First man to build on the townsite of De Smet (a saloon!), and boarder of the Ingallses in the Surveyors’ House in early 1880.

That day a young man came with a load of lumber from Brookings. He was going to build a store on the townsite of De Smet. He wanted to stay while he was building and Ma could not refuse for there was no other place. His name was Hinz. – manuscript, By the Shores of Silver Lake

     
Henry Valentine Hinz was born in Sheyboygan (Sheboygan County) Wisconsin, on October 21, 1854. He was the eldest son of Louis and Anna Hinz, who had come to America from Germany. Trained as a cobbler (shoemaker), Henry was one of the first to check out the townsite of De Smet, Dakota Territory, as a possible business location. In January 1880, Henry traveled west from Volga, finding the Ingalls and Boast families living on the shores of Silver Lake. He returned to the townsite the following month, and was one of the first young men to erect a building. Because the townsite had not yet been surveyed, men had to guess where the lot lines would be. Henry wanted his business to be closest to the railroad tracks, but he missed the mark by two lots, ending up building on what would be designated as Lot 10, Block 1, located on the west side of Calumet Avenue (Main Street). In the photograph at right, the Hinz building is the smallest, sandwiched between the building on the Cheever lot (left) and Commercial House hotel (right). This is the second building on the site. After using the original 16×24 foot structure, it was torn down and this “larger” store was built, one that almost filled the lot’s 25-foot width. Royal Wilder’s building was south of the Cheever lot; when this photograph was taken, Royal’s building had been torn down and replaced with garage.

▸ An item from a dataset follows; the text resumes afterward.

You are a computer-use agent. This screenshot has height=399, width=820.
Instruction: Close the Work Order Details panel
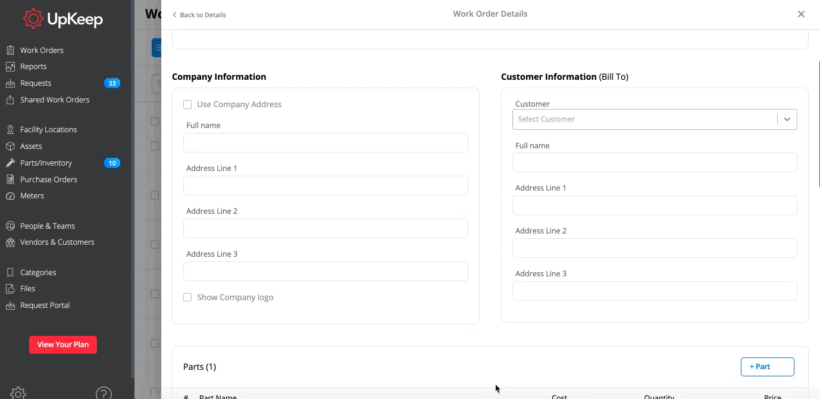(801, 14)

Little did the residents of De Smet know, but Henry Hinz didn’t open a shoe shop in De Smet, but a billiard hall serving liquor. Hinz and his partner, Henry Hall, went in and out of the liquor business as often as De Smet voted in and out the matter of license. A liquor license cost $400 at the time, and each time they had to stop selling liquor in De Smet, they merely moved their business to a neighboring town for a while. A licence was granted during the Hard Winter of 1880-1881, but business was light, mostly because nobody had any money to spend on liquor. In her handwritten Pioneer Girl manuscript, Laura Ingalls Wilder wrote that Mr. Hinz’s supplies of drink were the only supplies that lasted through the winter. “A man might have taken a drink occasionally but we never saw or heard of anyone drinking and no one got drunk through all the hardships,” she wrote. The place was always popular, though; Hinz had put up 500 tons of slough hay prior to the Hard Winter, and loiterers sitting around and twisting hay could keep the stove red hot and themselves fairly warm. Hinz was said to be one of the men who, along with Charles Ingalls, traveled to Volga by handcar to help clear the railroad tracks of snow.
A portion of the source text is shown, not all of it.